Quando observado apenas o cenário futuro, o resultado da pesquisa é ainda pior. O otimismo do setor para os próximos meses de 2019 saiu de 54% em fevereiro (o maior patamar desde 2016), para 40% em março. Já a percepção atual de otimismo também caiu, mas de uma forma mais contida, saindo de 33% para 27%.

“A queda de 14 p.p. no otimismo com o futuro é considerado até certo ponto natural devido as incertezas que pairam sobre o governo e a economia que não demonstra recuperação do emprego. Além disso, o mês de janeiro teve vendas neutras no setor supermercadista paulista”, explicou o economista da APAS, Thiago Berka.

Fonte: APAS

Na análise entre os pilares de confiança, um dos que mais tiveram queda foi a satisfação com o governo federal, que saiu de 55% em fevereiro para 38% em março. Com a queda do otimismo, subiu o pessimismo com o governo do Brasil, que saltou para 31% - um número 21 p.p. maior que no mês anterior.
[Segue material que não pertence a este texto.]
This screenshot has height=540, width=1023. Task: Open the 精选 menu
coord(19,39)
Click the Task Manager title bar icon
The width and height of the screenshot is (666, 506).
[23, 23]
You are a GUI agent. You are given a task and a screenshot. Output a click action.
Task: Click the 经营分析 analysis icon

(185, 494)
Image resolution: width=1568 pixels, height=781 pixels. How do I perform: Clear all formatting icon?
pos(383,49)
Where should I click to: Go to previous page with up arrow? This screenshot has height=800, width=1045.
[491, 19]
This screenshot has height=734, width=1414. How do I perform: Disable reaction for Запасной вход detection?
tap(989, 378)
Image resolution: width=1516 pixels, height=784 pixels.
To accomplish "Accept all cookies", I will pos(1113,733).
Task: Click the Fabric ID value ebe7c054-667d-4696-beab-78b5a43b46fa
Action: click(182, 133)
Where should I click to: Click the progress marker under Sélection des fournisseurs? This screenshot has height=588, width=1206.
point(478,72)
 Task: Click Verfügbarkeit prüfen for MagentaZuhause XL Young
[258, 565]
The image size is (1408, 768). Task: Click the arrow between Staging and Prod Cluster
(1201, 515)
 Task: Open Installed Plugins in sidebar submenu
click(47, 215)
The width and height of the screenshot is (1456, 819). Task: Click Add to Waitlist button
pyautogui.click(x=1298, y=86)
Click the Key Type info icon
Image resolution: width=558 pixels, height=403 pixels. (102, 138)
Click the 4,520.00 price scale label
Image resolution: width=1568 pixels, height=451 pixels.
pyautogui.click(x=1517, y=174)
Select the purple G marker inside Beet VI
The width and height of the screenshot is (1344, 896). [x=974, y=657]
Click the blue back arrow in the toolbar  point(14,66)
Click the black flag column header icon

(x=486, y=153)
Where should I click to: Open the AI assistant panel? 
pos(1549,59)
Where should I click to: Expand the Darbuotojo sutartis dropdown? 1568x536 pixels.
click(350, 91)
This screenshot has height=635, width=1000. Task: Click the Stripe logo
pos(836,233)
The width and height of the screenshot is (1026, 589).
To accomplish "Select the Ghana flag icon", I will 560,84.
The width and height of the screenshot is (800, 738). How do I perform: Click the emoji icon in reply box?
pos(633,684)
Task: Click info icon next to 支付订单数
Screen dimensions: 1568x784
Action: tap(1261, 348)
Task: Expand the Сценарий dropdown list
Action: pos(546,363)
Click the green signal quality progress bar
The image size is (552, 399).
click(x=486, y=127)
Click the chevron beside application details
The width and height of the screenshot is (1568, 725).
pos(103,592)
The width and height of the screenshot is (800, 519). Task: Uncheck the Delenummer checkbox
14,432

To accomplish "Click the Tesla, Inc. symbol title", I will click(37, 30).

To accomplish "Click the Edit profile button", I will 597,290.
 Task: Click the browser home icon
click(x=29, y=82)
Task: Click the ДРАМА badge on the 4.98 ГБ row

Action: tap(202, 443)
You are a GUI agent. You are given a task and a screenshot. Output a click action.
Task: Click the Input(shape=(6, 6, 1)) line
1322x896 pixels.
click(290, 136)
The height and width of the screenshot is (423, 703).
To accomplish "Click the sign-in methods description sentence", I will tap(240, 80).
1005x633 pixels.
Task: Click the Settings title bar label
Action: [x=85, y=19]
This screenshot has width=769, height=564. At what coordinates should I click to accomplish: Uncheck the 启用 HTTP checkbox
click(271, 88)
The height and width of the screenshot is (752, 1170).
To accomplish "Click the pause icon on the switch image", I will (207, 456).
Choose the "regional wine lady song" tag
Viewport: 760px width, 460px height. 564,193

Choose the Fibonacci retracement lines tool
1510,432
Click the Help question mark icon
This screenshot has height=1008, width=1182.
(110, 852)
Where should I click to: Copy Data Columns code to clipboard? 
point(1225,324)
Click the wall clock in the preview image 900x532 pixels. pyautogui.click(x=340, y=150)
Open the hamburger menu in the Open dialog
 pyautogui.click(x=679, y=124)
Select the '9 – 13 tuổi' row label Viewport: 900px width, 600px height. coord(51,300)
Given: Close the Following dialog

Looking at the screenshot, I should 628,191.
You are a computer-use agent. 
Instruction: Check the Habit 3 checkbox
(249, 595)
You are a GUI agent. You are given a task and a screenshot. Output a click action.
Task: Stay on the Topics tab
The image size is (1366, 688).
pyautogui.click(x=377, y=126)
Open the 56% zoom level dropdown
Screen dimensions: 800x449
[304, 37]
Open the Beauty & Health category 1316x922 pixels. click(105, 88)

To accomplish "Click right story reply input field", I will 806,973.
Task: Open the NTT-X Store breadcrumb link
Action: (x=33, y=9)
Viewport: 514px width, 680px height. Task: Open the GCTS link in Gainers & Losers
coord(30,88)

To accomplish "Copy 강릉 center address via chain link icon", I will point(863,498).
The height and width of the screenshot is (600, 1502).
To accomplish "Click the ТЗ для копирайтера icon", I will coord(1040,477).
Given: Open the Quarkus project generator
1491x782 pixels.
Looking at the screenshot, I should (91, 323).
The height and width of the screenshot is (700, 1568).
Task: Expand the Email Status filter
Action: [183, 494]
Cenário parecido se observa com o governo estadual, a percepção de satisfação caiu para 38% em março, ante os 40% do mês passado, igualando o governo federal. Outros 38% do setor supermercadista paulista se mostraram pessimistas com o governo estadual, um número 18 p.p. maior que o registrado em fevereiro.

Um dos pontos que trazia o grande otimismo do empresariado também registrou queda. A intenção de contratar no futuro caiu 27 p.p. e saiu de 50% em fevereiro para 23% em março. Apesar desta queda, o setor não tem previsão de demissão, já que 77% dos supermercadistas querem apenas manter o quadro de funcionários.

Em relação as taxas de juros, a expectativa de maiores quedas ficou em apenas 23% do setor e de manutenção da inflação para 54% dos empresários. É curiosamente o contrário do que o Banco Central demonstra em seu último relatório que prevê alguma queda até o final do ano.

“Isto é explicável pelo fato de que os empresários estão enxergando constantes aumentos dos produtos in natura, como batata, cebola, feijão e legumes e verduras de pequeno porte que acabam exigindo muita negociação e adaptação neste importante faturamento que é este segmento para as lojas”, avaliou Berka.

Fonte: APAS

Resultado das vendas de Carnaval

O setor reportou, nas vendas gerais, 3% de crescimento no Carnaval de 2019 em relação à mesma data de 2018. As cervejas tiveram alta de 1,2% nas vendas enquanto que as carnes tiveram 4,4% de aumento na comparação do mesmo período.

“As cervejas cresceram menos em vendas pelos preços estáveis em relação ao ano passado enquanto as carnes possuíam preços um pouco mais altos”, finalizou o economista da APAS.